Operating system = kernel + system utilities, applications, shells, libraries.

Login In

Login Name:

At login we give login name and password. System checks name and password in the file /etc/shadow. Our entry in the /etc/shadow is composed by different fields separated by colon: login name, encrypted password, user ID, group ID, comment field, home directory, and shell. We’ll see in different chapters how to access to the files.

Shells

command line interpreter that reads user input and executes commands. User input to a shell is from the terminal (interactive shell) or from a file (shell script). Common shells: bourne shell (/bin/sh), Bourne-again shell (/bin/bash), C shell (/bin/csh), Korn Shell (/bin/ksh), TENEX C shell (/bin/tcsh). Depending on system, one or another shell will be implemented.

Files and Directories

File System

UNIX file system is hierarchical arrangement of directories and files. Everything starts in directory root (/). Directory = file that contains directory entries. Each directory entry as containing a filename along with structure of information describing the attributes of the file. The attributes of file are: type of file (regular or directory), size of file, owner of file, permissions for file (whether other users may access this file), and when the file was last modified. “stat” and “fstat” functions return structure of information containing all attributes of a file. In chapter 4, we’ll see distinction between logical view of directory entry and way it’s stored on disk.
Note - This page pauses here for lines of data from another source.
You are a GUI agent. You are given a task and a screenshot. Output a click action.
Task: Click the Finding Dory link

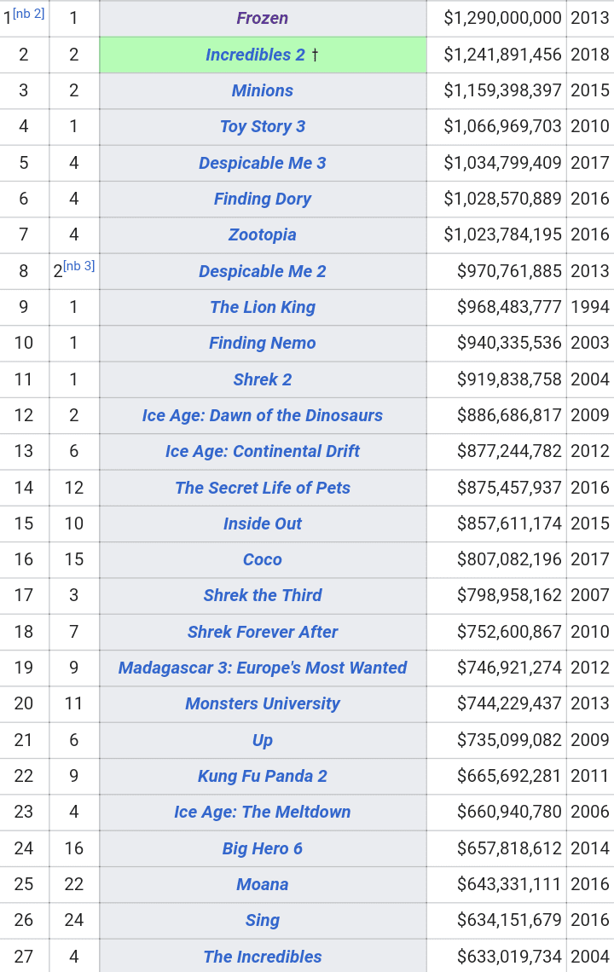pos(263,199)

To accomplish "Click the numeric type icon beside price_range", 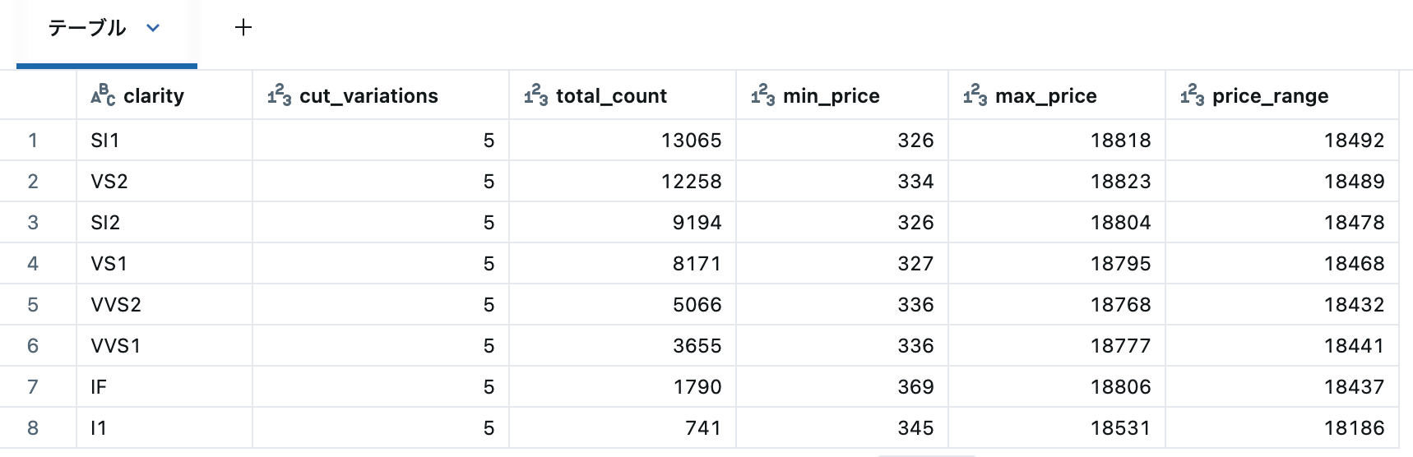I will [1193, 95].
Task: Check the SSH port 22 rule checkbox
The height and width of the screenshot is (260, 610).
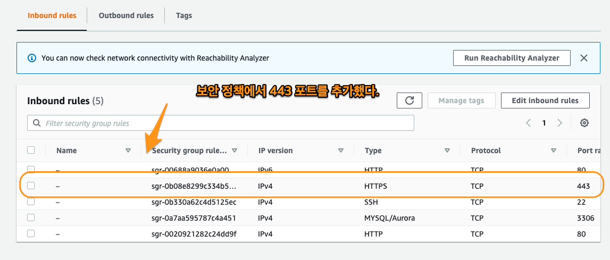Action: pyautogui.click(x=31, y=202)
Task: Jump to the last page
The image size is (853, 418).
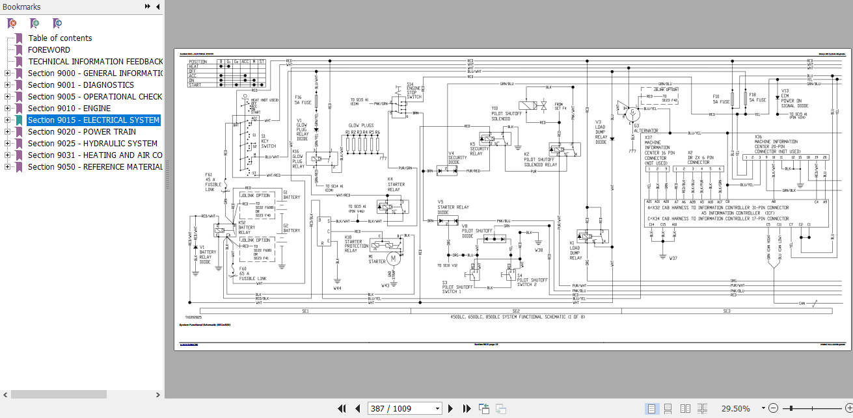Action: pos(467,409)
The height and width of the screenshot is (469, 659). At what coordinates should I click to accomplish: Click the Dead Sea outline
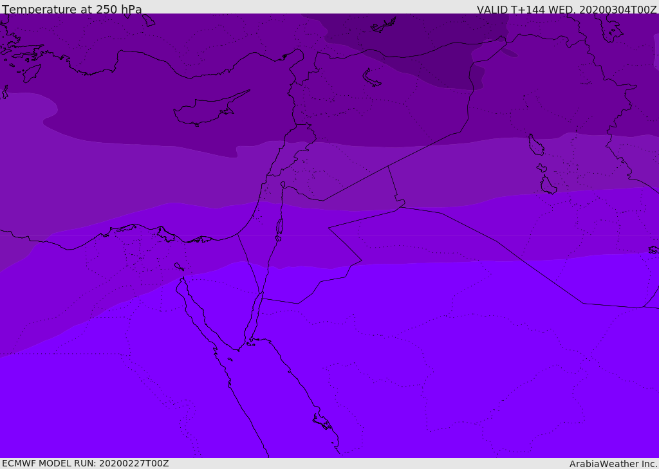click(279, 227)
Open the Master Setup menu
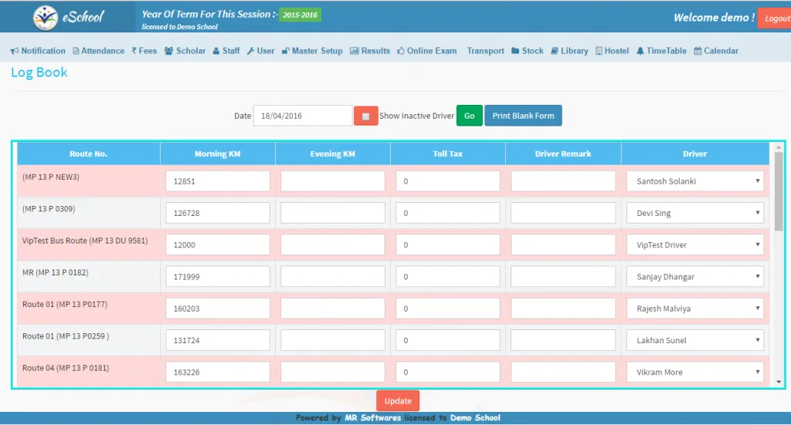The height and width of the screenshot is (425, 791). click(311, 51)
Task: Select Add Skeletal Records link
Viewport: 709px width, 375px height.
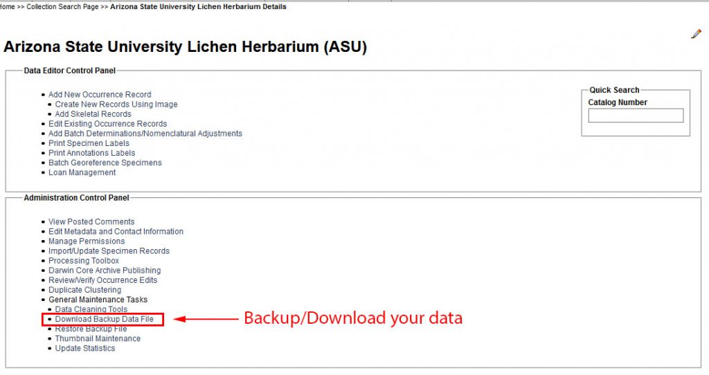Action: pyautogui.click(x=93, y=114)
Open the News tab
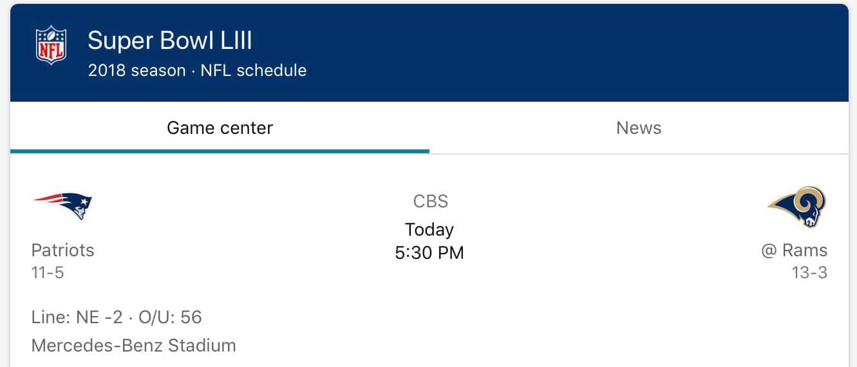The width and height of the screenshot is (857, 367). 638,128
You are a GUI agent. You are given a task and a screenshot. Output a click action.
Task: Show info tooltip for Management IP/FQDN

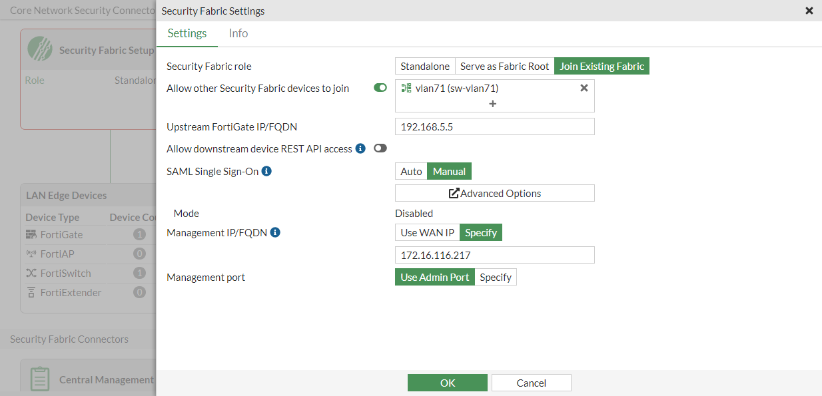[275, 232]
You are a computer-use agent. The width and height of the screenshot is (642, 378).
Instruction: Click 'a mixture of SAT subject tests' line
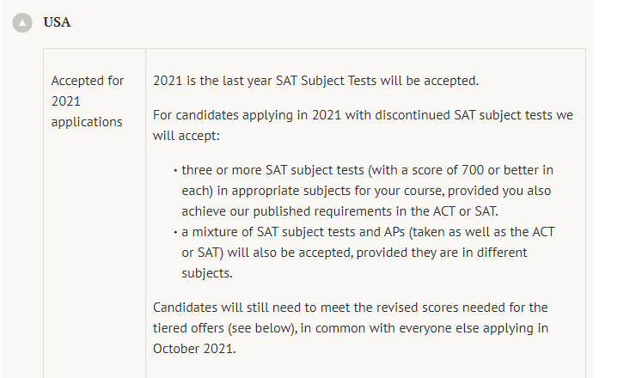[368, 232]
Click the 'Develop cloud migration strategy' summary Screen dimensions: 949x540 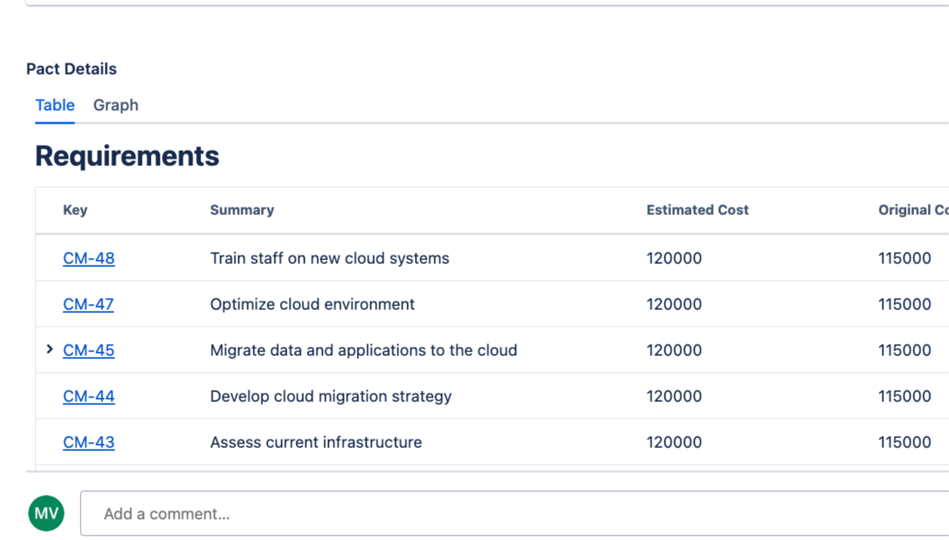330,396
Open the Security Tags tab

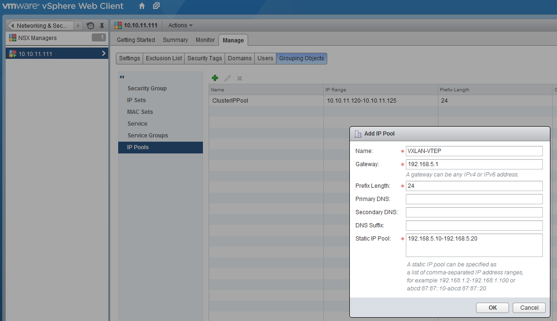(x=204, y=58)
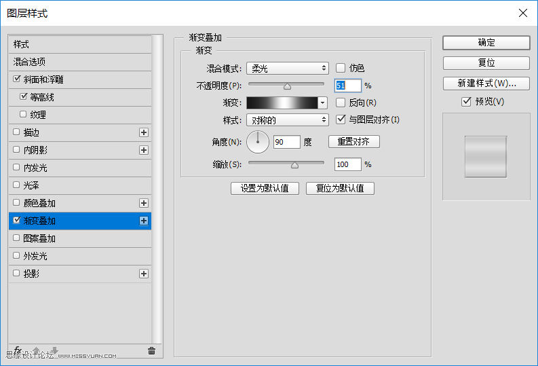The width and height of the screenshot is (538, 366).
Task: Uncheck the 预览 preview checkbox
Action: (465, 102)
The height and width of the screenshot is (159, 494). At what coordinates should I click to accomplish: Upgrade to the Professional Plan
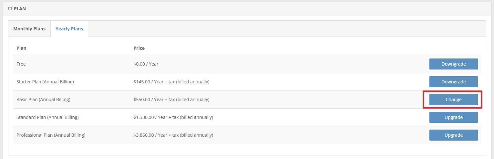[x=453, y=135]
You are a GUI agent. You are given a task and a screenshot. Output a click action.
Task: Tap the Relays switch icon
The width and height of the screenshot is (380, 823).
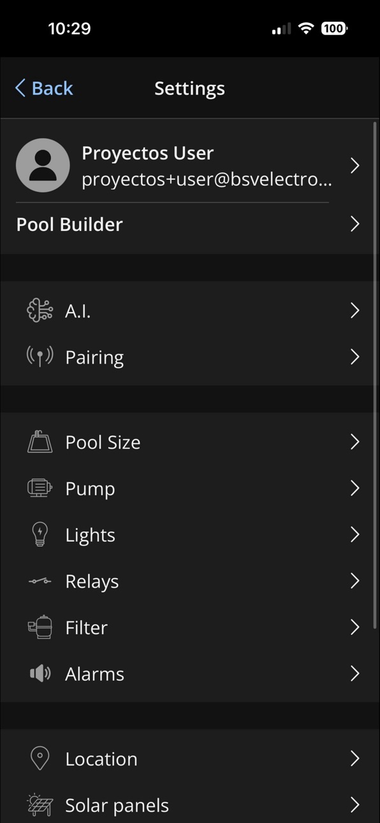[x=40, y=581]
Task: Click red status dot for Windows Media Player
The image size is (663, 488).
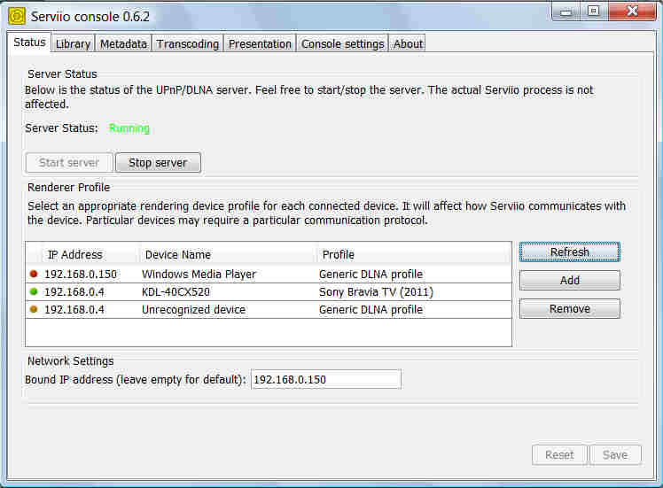Action: click(x=34, y=275)
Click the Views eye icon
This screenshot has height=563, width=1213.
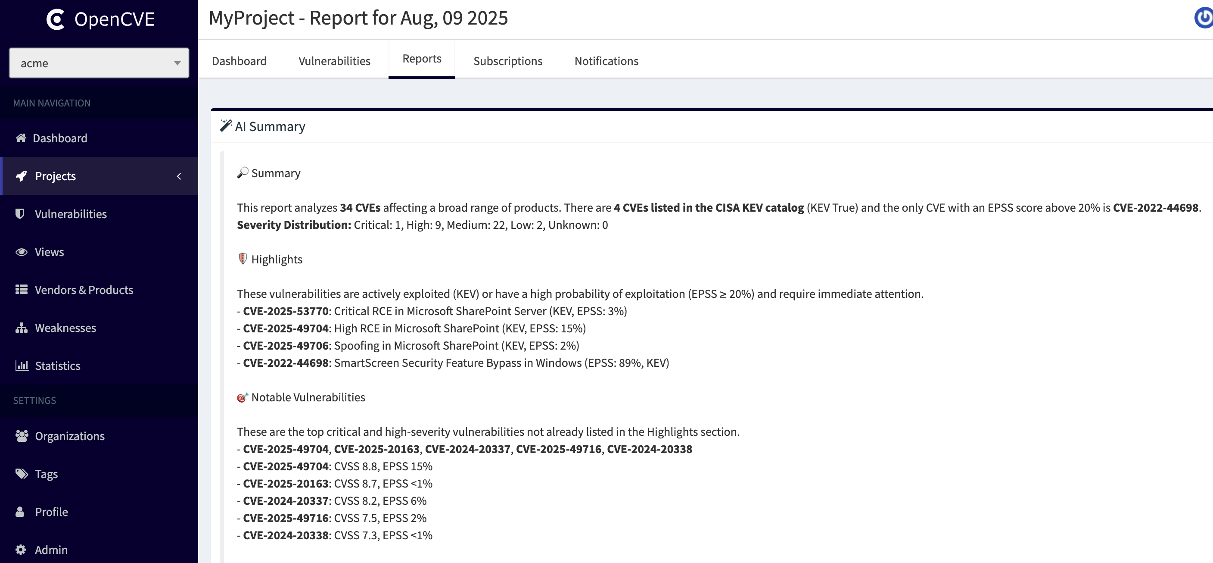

Most UNIX file systems don’t store attributes in directory entries themselves, because of difficulty of keeping them in synch when file has multiple hard links.

Filename = names in directory. Only two characters cannot be in filename are slash (/) and null. Slash separates filenames that form pathname and null character terminates pathname. Good practice restrict characters in a filename to subset of normal printing characters. POSIX.1 recommends restricting filenames to following characters: letters (a-z,A-Z), numbers (0-9), period (.), dash (-) and underscore (_).

Two filenames created when new directory is created: . (dot) and .. (dot-dot). Dot refers to current directory, dot-dot refers to parent directory. In “root” dot and dot-dot are the same.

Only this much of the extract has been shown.